Formale Kritikpunkte gibt es bei dem leider eng und klein auf recht dünnem Papier gedruckten Band ansonsten kaum. Lediglich die Photographien sind meist von geringer Qualität.3
Diese letzteren kritischen Bemerkungen die Herstellung betreffend sollen nicht darüber hinwegtäuschen, dass der hier vorgestellte Band ein nützlicher Ausgangspunkt für alle sein wird, die sich mit der antiken Ernährung befassen. Insbesondere die stets fortschreitende Menge an Informationen, welche die Naturwissenschaften der Forschung zur antiken Ernährung zu liefern imstande sind, ist in vorbildlicher Weise in die Teilbeiträge eingeflossen.
Inhaltsverzeichnis
1 P. Erdkamp/C. Holleran, Introduction 1
Part I: Evidence and methodology 15
2 K. Beerden, Textual evidence: Roman reflections of reality 17
3 S. D. O’Connell, Visual evidence: Picturing food and food culture in Roman art 26
4 Material evidence on diet, cooking and techniques 36
5 Investigating Roman diet through archaeobotanical evidence 51
6 P. Halstead, The contribution of zooarchaeology 64
7 C. Bourbou, The bioarchaeology of Roman diet 77
Part II: Food and drink 91
8 J. Donahue, Roman meals in their domestic and wider settings 93
9 F. Heinrich, Cereals and bread 101
10 F. Heinrich/A. M. Hansen, Pulses 116
11 E. Rowan, Olives and olive oil 129
12 W. Broekhart, Wine and other beverages 140
13 M. MacKinnon, Meat and other animal products 150
14 A. Marzano, Fish and seafood 163
Part III: Peoples and identities 175
15 C. Laes, Women, children and food 177
16 T. Kaszab-Olschewski, Central and northern Europe 189
17 D. Kraemer, Jews in Palestine 208
18 W. Clarysse, Egypt 218
19 E. Raga, The impact of Christianity 229
Part IV: A forum on energy, malnutrition and stature 243
20 K. Killgrove, Using skeletal remains as a proxy for Roman lifestyles: the potential and problems with osteological reconstructions of health, diet, and stature in imperial Rome 245
21 G. Kron, Comparative perspectives on nutrition and social inequality in the Roman world 259
22 M. Flohr, Skeletons in the cupboard? Femurs and food regimans in the Rioman world 273
Part V: Food on the market and in politics
23 C. Holleran, Market regulation and intervention in the urban food supply 283
24 P. Erdkamp, Famine and hunger in the Roman world 296
Notes
1. P. Garnsey, Food and Society in Classical Antiquity, Cambridge 1999, 43-61; W. Scheidel, ‚Physical wellbeing’, in: ders. (ed.), Cambridge Companion to the Roman Economy, Cambridge 2012, 321-333.

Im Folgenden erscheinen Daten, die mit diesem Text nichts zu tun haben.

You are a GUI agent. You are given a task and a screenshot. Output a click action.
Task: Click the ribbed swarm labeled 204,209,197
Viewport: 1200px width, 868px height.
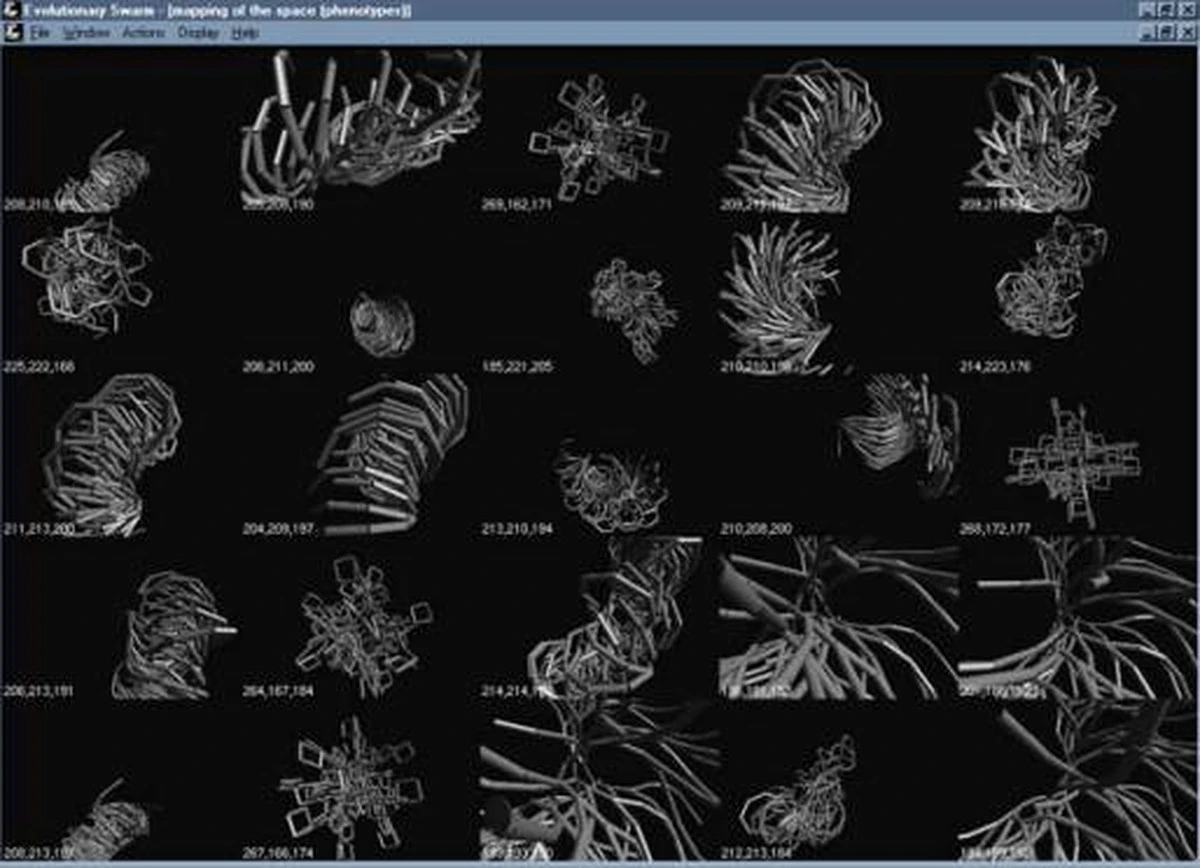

2. z.B. André, J. 1981 (französisches Original) vs. André, J. 1998 (deutsche Übersetzung); Carpopino, J. 1939 (französisches Original) vs. Carcopino, J. 1941 (englische Übersetzung). Bradley, K. 1998 und Bradley, K. 2001 (lediglich ein Nachdruck); Fogel, R. W. 1989/2012 und Fogel, R. W. 1992.
3. Namentlich unbefriedigend sind die Photographien 3.1, 3.2, 3.3 und 7.1. Kaum erkennbar sind auch die Inhalte der Karte 20.1.